JOBS ACT: convertito in Legge il D.L. 34/2014 (Jobs Act)

E’ stato convertito in Legge il Decreto Legge 34 del 20 marzo 2014. Il Provvedimento, pubblicato sulla Gazzetta Ufficiale in data 19.05.2014, contiene alcune variazioni al Decreto Legge sulle misure di semplificazione per i datori di lavoro, tra le quali:

CONTRATTO A TEMPO DETERMINATO

  • Possibilità di instaurare contratti a termine fino ad un massimo di 36 mesi senza indicazione di alcuna causale;
  • Possibilità di prorogare il contratto a termine (nel limite di 36 mesi) fino ad un massimo di cinque volte, (nella versione originale erano otto),condizionate dallo svolgimento della stessa attività lavorativa per la quale è stato stipulato il contratto iniziale.

Il numero complessivo dei rapporti a termine, non può superare il 20% dell’organico complessivo, le imprese che occupano fino a cinque dipendenti possono, comunque, sempre stipulare un contratto a tempo determinato, al superamento del quale dovrà essere pagata una sanzione amministrativa pari al 20% o al 50% della retribuzione per ciascun mese di durata del rapporto.

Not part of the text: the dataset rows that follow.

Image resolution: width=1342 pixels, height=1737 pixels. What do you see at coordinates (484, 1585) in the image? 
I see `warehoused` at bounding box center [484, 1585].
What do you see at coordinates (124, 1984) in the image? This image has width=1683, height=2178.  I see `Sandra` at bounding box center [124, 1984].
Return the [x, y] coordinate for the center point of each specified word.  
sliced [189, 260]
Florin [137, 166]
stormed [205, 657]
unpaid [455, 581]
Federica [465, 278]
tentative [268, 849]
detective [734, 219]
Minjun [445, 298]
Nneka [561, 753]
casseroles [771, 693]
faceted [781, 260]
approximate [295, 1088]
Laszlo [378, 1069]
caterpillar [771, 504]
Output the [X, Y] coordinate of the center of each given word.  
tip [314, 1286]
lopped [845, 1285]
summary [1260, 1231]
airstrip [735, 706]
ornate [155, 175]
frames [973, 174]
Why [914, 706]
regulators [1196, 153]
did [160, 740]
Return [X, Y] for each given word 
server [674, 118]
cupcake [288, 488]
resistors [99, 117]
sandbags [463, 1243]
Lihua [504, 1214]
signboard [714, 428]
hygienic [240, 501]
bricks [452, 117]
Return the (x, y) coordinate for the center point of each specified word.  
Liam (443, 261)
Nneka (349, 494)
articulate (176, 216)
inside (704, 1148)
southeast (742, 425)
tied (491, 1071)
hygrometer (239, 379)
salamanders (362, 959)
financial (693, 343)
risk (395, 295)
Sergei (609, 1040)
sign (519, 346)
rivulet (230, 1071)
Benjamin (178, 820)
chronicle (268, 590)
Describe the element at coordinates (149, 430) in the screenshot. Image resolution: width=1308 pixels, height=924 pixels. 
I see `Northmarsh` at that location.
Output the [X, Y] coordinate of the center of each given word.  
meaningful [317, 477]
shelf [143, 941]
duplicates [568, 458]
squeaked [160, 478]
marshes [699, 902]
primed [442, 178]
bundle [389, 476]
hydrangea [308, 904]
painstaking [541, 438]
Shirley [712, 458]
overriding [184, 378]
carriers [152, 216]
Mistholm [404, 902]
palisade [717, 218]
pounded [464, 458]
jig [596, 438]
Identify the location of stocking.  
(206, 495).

Solo in caso di interruzione del rapporto di lavoro, si devono mantenere i “termini di stacco”, dieci o venti giorni a seconda della durata del contratto iniziale.

La disciplina transitoria prevede che, per i datori di lavoro che alla data di entrata in vigore del Decreto Legge occupino lavoratori a termine oltre tale soglia, l’obbligo di adeguamento al tetto legale del 20% scatterà a decorrere dal 2015, sempre che la contrattazione collettiva o aziendale non fissi un limite di percentuale più favorevole.

CONTRATTO DI APPRENDISTATO

  • Il contratto deve contenere in forma “sintetica” Il Piano Formativo Individuale, (il testo originale aboliva l’obbligo di redazione in forma scritta del piano formativo);
  • Possibilità per i datori con almeno 50 dipendenti, di assumere nuovi apprendisti solo se nei 36  mesi precedenti sia proseguito a tempo indeterminato il rapporto di lavoro di almeno il  20% degli apprendisti già in forza.
  • Nell’ambito dell’apprendistato per la qualifica e per il diploma professionale la retribuzione  è calcolata tenendo conto delle ore di lavoro effettivamente prestate, retribuite al 100% nonché delle ore di formazione retribuite nella misura del 35% .
  • L’obbligo per la Regione di comunicare al datore di lavoro le modalità di svolgimento dell’offerta formativa pubblica entro 45 giorni dalla comunicazione dell’instaurazione del rapporto di lavoro.

DURC

  • In tema di DURC è previsto che la verifica della regolarità contributiva avvenga, da chiunque vi abbia interesse, compresa la stessa impresa, con modalità esclusivamente telematiche e in tempo reale.  Si attendono aggiornamenti delle modalità di richiesta agli Enti.